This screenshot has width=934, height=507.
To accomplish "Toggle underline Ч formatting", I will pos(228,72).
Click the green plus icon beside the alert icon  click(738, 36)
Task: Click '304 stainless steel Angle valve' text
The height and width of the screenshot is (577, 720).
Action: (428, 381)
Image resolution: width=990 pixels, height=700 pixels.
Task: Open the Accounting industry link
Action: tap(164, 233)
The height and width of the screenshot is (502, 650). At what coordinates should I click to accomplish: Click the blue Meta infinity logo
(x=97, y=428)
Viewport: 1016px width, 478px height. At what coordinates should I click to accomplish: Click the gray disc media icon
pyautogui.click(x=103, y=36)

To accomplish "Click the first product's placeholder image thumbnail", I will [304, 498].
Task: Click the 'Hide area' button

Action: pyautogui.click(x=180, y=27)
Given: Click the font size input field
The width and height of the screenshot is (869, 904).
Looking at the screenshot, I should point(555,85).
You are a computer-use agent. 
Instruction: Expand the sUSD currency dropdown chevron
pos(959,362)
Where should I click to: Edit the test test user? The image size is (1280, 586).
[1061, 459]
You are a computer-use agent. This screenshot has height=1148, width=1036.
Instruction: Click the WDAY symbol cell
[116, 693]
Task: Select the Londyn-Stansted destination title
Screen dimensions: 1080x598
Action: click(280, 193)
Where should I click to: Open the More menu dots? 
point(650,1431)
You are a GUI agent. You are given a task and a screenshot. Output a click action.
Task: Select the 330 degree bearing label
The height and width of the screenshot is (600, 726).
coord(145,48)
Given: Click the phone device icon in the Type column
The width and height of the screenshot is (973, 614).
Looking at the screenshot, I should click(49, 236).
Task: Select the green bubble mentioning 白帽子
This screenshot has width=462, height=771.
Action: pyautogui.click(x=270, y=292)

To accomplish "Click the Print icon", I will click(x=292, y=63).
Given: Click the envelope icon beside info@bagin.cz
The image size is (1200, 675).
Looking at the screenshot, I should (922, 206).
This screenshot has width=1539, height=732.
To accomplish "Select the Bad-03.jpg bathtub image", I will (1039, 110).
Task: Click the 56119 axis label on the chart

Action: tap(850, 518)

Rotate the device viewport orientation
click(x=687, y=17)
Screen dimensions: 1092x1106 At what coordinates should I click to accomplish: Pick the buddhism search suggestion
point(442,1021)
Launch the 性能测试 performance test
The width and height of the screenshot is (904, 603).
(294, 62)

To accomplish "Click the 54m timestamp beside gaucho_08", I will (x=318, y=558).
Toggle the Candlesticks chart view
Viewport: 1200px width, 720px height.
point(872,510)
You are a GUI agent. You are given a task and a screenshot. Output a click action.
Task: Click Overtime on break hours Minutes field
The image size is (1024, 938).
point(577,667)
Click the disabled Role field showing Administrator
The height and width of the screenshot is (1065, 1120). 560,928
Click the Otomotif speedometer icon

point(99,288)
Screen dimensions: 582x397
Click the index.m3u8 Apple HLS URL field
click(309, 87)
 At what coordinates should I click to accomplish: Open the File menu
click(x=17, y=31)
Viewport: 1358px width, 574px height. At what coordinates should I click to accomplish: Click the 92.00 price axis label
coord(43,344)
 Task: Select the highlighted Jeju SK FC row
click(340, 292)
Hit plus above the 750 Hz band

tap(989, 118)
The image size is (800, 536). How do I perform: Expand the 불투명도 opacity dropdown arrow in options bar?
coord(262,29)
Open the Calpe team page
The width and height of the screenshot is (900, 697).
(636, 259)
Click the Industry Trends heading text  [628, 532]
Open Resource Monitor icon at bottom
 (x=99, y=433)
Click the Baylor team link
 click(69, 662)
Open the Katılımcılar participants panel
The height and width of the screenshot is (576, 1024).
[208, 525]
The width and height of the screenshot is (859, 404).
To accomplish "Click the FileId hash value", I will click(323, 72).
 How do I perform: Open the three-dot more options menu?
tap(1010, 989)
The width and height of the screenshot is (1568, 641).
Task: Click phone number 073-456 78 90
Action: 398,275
········
**ABOUT THIS EXERCISE:** Copy the entries above exactly. Miss none of them.

**FINISHED TASK:**
This screenshot has width=934, height=507.
To accomplish "Toggle underline Ч formatting", I will pos(228,72).
Click the green plus icon beside the alert icon  click(738, 36)
Task: Click '304 stainless steel Angle valve' text
The height and width of the screenshot is (577, 720).
Action: (428, 381)
Image resolution: width=990 pixels, height=700 pixels.
Task: Open the Accounting industry link
Action: tap(164, 233)
The height and width of the screenshot is (502, 650). At what coordinates should I click to accomplish: Click the blue Meta infinity logo
(x=97, y=428)
Viewport: 1016px width, 478px height. At what coordinates should I click to accomplish: Click the gray disc media icon
pyautogui.click(x=103, y=36)

To accomplish "Click the first product's placeholder image thumbnail", I will [304, 498].
Task: Click the 'Hide area' button

Action: pyautogui.click(x=180, y=27)
Given: Click the font size input field
The width and height of the screenshot is (869, 904).
Looking at the screenshot, I should point(555,85).
You are a computer-use agent. 
Instruction: Expand the sUSD currency dropdown chevron
pos(959,362)
Where should I click to: Edit the test test user? The image size is (1280, 586).
[1061, 459]
You are a computer-use agent. This screenshot has height=1148, width=1036.
Instruction: Click the WDAY symbol cell
[116, 693]
Task: Select the Londyn-Stansted destination title
Screen dimensions: 1080x598
Action: click(280, 193)
Where should I click to: Open the More menu dots? 
point(650,1431)
You are a GUI agent. You are given a task and a screenshot. Output a click action.
Task: Select the 330 degree bearing label
The height and width of the screenshot is (600, 726).
coord(145,48)
Given: Click the phone device icon in the Type column
The width and height of the screenshot is (973, 614).
Looking at the screenshot, I should click(49, 236).
Task: Select the green bubble mentioning 白帽子
This screenshot has width=462, height=771.
Action: pyautogui.click(x=270, y=292)

To accomplish "Click the Print icon", I will click(x=292, y=63).
Given: Click the envelope icon beside info@bagin.cz
The image size is (1200, 675).
Looking at the screenshot, I should (922, 206).
This screenshot has width=1539, height=732.
To accomplish "Select the Bad-03.jpg bathtub image", I will (1039, 110).
Task: Click the 56119 axis label on the chart

Action: tap(850, 518)

Rotate the device viewport orientation
click(x=687, y=17)
Screen dimensions: 1092x1106 At what coordinates should I click to accomplish: Pick the buddhism search suggestion
point(442,1021)
Launch the 性能测试 performance test
The width and height of the screenshot is (904, 603).
(294, 62)

To accomplish "Click the 54m timestamp beside gaucho_08", I will (x=318, y=558).
Toggle the Candlesticks chart view
Viewport: 1200px width, 720px height.
point(872,510)
You are a GUI agent. You are given a task and a screenshot. Output a click action.
Task: Click Overtime on break hours Minutes field
The image size is (1024, 938).
point(577,667)
Click the disabled Role field showing Administrator
The height and width of the screenshot is (1065, 1120). 560,928
Click the Otomotif speedometer icon

point(99,288)
Screen dimensions: 582x397
Click the index.m3u8 Apple HLS URL field
click(309, 87)
 At what coordinates should I click to accomplish: Open the File menu
click(x=17, y=31)
Viewport: 1358px width, 574px height. At what coordinates should I click to accomplish: Click the 92.00 price axis label
coord(43,344)
 Task: Select the highlighted Jeju SK FC row
click(340, 292)
Hit plus above the 750 Hz band

tap(989, 118)
The image size is (800, 536). How do I perform: Expand the 불투명도 opacity dropdown arrow in options bar?
coord(262,29)
Open the Calpe team page
The width and height of the screenshot is (900, 697).
(636, 259)
Click the Industry Trends heading text  [628, 532]
Open Resource Monitor icon at bottom
 (x=99, y=433)
Click the Baylor team link
 click(69, 662)
Open the Katılımcılar participants panel
The height and width of the screenshot is (576, 1024).
[208, 525]
The width and height of the screenshot is (859, 404).
To accomplish "Click the FileId hash value", I will click(323, 72).
 How do I perform: Open the three-dot more options menu?
tap(1010, 989)
The width and height of the screenshot is (1568, 641).
Task: Click phone number 073-456 78 90
Action: 398,275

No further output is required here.